» RECORDS SHOWN
■ ■ ■ ■ ■ ■ ■

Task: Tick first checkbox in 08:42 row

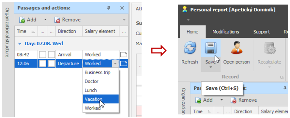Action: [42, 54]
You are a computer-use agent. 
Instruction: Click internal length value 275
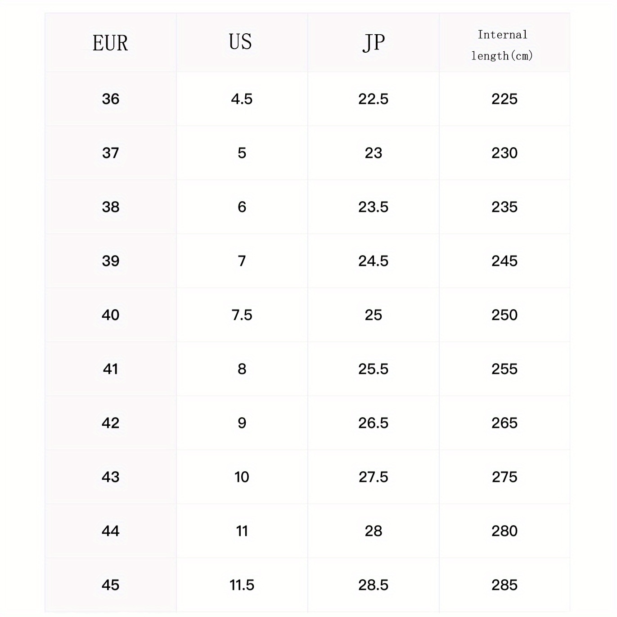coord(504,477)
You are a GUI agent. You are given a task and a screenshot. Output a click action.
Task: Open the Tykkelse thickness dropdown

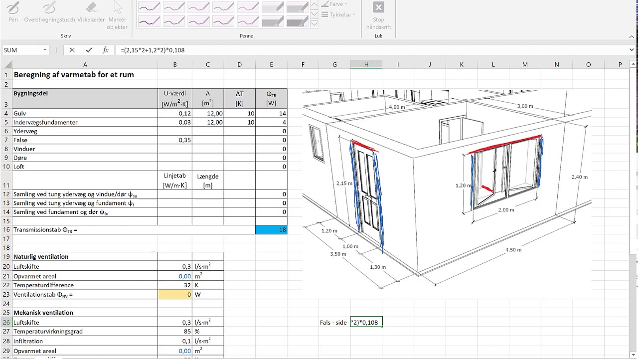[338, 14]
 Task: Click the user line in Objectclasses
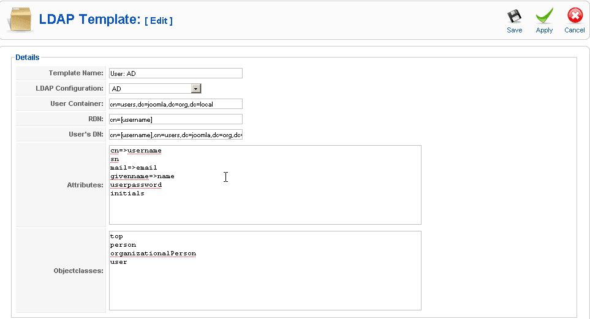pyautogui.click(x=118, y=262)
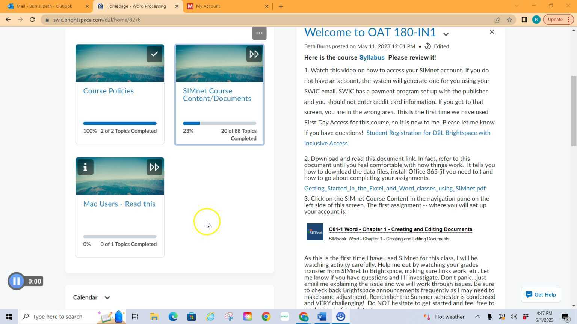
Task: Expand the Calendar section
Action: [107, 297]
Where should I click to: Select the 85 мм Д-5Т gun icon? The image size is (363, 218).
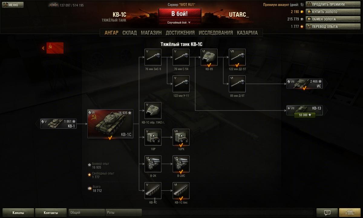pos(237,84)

■ ■ ■ ■ ■ ■ ■

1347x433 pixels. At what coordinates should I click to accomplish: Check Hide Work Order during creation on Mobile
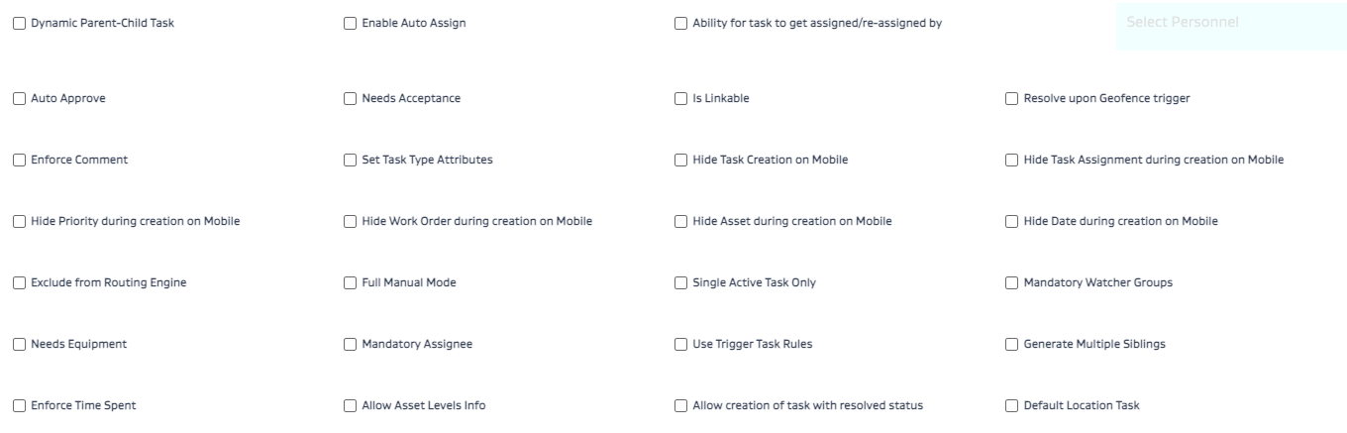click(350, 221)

■ ■ ■ ■ ■ ■ ■

» WHAT TO WORK ON
Reproduce every line of the listing above in which the string "agent" appears.

» FINISHED EXERCISE
You are a computer-use agent. 
You are a GUI agent. You are given a task and a screenshot. Output a click action.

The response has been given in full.